> **What is needed**
Tally the lines below that contain the string "will", treating uppercase and lowercase as different, and give only the number.

> **Record set**
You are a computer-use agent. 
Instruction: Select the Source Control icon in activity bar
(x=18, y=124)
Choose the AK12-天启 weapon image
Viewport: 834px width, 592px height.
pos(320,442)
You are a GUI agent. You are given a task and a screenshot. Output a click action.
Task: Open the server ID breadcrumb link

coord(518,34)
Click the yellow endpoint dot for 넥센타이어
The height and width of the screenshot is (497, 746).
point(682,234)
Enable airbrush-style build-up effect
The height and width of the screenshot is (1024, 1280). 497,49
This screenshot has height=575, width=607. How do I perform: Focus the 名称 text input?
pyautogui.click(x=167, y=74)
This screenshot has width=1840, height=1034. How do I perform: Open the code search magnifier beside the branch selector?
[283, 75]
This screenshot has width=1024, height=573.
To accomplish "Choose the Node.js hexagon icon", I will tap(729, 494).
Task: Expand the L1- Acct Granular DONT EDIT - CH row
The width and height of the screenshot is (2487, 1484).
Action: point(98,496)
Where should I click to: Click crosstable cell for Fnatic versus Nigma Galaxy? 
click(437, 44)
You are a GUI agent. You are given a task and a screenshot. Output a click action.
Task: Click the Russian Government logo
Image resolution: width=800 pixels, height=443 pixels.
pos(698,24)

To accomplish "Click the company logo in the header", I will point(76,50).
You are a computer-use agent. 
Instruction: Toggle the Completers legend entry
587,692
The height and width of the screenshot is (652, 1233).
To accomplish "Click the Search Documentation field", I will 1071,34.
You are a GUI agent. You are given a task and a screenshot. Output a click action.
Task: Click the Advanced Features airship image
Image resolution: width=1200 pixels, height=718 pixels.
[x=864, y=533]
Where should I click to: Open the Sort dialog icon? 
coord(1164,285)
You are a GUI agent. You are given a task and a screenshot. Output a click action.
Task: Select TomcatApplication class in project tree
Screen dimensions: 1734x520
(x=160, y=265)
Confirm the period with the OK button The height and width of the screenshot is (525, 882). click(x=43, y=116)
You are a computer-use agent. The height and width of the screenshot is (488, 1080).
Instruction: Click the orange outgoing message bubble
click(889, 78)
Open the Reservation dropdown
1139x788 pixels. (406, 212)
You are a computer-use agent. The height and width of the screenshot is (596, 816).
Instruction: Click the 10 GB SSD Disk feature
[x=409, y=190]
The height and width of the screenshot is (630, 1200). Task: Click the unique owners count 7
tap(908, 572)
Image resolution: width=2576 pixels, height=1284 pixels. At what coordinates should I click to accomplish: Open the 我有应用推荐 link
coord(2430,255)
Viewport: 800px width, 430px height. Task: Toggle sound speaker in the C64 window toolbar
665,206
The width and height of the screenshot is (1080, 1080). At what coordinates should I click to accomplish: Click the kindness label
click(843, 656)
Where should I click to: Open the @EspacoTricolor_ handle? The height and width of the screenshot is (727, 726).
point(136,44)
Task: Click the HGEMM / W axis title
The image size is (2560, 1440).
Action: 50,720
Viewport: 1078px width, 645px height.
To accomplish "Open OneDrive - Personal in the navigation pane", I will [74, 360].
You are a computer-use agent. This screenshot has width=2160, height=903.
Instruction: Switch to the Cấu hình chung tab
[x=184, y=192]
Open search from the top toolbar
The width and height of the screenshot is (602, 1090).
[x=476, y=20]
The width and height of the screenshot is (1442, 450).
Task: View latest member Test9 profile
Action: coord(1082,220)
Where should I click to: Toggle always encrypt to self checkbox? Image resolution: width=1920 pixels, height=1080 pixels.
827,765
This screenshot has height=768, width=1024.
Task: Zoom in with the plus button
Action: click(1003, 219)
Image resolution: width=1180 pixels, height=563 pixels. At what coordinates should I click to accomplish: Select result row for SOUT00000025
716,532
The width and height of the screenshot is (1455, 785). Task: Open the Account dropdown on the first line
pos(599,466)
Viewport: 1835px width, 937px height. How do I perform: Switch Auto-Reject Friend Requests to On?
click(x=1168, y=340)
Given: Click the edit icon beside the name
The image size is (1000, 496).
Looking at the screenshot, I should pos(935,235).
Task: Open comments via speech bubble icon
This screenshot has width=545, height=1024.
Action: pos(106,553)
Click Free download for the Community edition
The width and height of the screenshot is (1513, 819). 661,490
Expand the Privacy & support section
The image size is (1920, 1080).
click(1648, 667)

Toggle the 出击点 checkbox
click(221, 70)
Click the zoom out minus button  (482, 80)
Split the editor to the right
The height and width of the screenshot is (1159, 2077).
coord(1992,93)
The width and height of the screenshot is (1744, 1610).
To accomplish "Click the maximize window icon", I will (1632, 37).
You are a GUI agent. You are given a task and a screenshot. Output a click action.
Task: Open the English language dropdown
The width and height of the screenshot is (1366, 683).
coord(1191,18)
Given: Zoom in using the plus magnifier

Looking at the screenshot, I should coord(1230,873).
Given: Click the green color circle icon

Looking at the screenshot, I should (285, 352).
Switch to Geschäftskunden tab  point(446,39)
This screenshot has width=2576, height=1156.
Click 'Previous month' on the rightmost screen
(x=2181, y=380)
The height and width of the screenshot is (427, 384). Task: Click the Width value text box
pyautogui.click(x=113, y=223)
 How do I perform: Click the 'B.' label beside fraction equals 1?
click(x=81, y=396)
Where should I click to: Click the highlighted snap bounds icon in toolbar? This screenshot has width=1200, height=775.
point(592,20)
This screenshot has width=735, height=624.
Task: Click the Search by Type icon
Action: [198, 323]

> **Answer to the exercise**
5